Dans un communiqué du 1er juin du Syndicat des Métallos, il déclare :

« Le projet de loi 59 amène des reculs importants en prévention dans nos milieux de travail et des coupures dans l'indemnisation des travailleurs et travailleuses accidentés. S'il est adopté ainsi, des protections actuellement prévues dans la loi ne le seront plus et les syndicats devront négocier pour compenser dans les conventions collectives. C'est désastreux pour les non syndiqués et c'est une menace à la paix industrielle, puisqu'on risque d'avoir des conflits de travail sur des enjeux qui étaient auparavant réglés dans la loi. »

Appréciant la présence des travailleurs en grève d'ArcelorMittal à la vigie, il écrit dans le même communiqué : « Cela montre que la distance n'est pas une barrière à la solidarité, alors que les grévistes métallos viennent de partout. La communauté, la solidarité, c'est à travers les gens qu'elles vivent avant tout ».

Félix Lapan, porte-parole de l'Union des travailleuses et travailleurs accidentés ou malades (UTTAM)

Le premier matin de la vigie, le 31 mai, Félix Lapan a dit :

« Nous sommes ici devant l'Assemblée nationale avec des militantes et des militants du mouvement syndical pour 59 heures. Pour nous, comme pour les Métallos, cela ne passe pas. Ce projet de loi ne passe pas à cause des reculs en réparation, des reculs dans la reconnaissance des maladies professionnelles, des reculs au droit à l'assistance médicale, des reculs au droit à la réadaptation, un paquet de reculs à nos droits. On connaît la situation. On défend les victimes d'accidents et de maladies du travail. Ce projet de loi est inacceptable et on va se battre jusqu'au bout contre lui. »

Chantal Ide, vice-présidente du Conseil central métropolitain de la CSN

Le premier matin de la vigie, elle a dit :

« Nous sommes ici pour dénoncer ce projet de loi, pour démontrer que nous sommes toutes et tous unis derrière notre revendication d'avoir une loi en santé-sécurité qui nous protège vraiment. La santé et la sécurité des travailleuses et travailleurs ça ne se négocie pas. Il n'y a pas de concessions à faire de côté-là. On va tenir cette vigie pendant 59 heures, on va se battre jusqu'au bout pour obtenir une loi qui va vraiment protéger les travailleuses et les travailleurs du Québec.

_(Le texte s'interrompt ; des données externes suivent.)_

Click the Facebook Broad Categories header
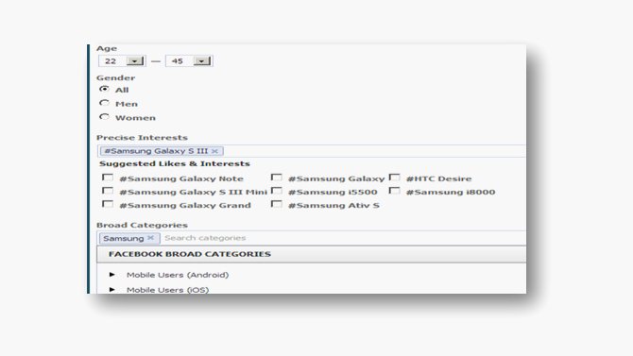The image size is (633, 356). 311,254
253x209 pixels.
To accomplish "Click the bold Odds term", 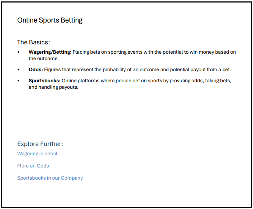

Karine Sénéchal, présidente de la section locale 5778 du Syndicat
des Métallos

Karine Sénéchal représente les travailleurs et les travailleuses d'ArcelorMittal de la mine du Mont-Wright à Fermont, en grève depuis le 10 mai. Le complexe minier comprend un concentrateur où les travailleurs sont très préoccupés par le niveau de bruit et de poussière, notamment la poussière de silice, et le risque de contracter la silicose.

« On doit porter des équipements de protection respiratoire individuelle pour travailler au concentrateur parce que l'employeur n'a pas complété les travaux pour réduire les risques à la source. Imaginez si la loi devient moins exigeante pour les compagnies, ça va avoir un effet domino à la baisse encore plus », a-t-elle dit à la vigie.

Martin Maurice, président du Syndicat des travailleurs d'Olymel
Vallée-Jonction–CSN

Le syndicat représente les travailleurs d'Olymel à Vallée-Jonction, en grève depuis le 28 avril.

Après avoir manifesté dans les rues de Québec, les travailleurs se sont joints à la vigie le 2 juin, où le président du syndicat a dit :

« Dans le cadre de notre négociation, en plus des reculs qui touchent à nos conditions de travail, Olymel a également déposé des demandes de recul en matière de santé et sécurité du travail. À notre usine, nous suivons une cadence rapide, nous travaillons fort et pour nous qui faisons face à environ 400 accidents de travail chaque année, souvent des problèmes musculosquelettiques, nous sommes plus que préoccupés par les trous qu'il y a dans le projet de loi 59. Au fil du temps, nous avons réussi à négocier des avancées incluses dans notre convention collective visant à protéger les travailleuses et les travailleurs en cas d'accident et, actuellement, notre employeur et le gouvernement attaquent et veulent retirer les seuls outils qui nous permettent de nous occuper de celles et ceux qui sont victimes d'accidents de travail ».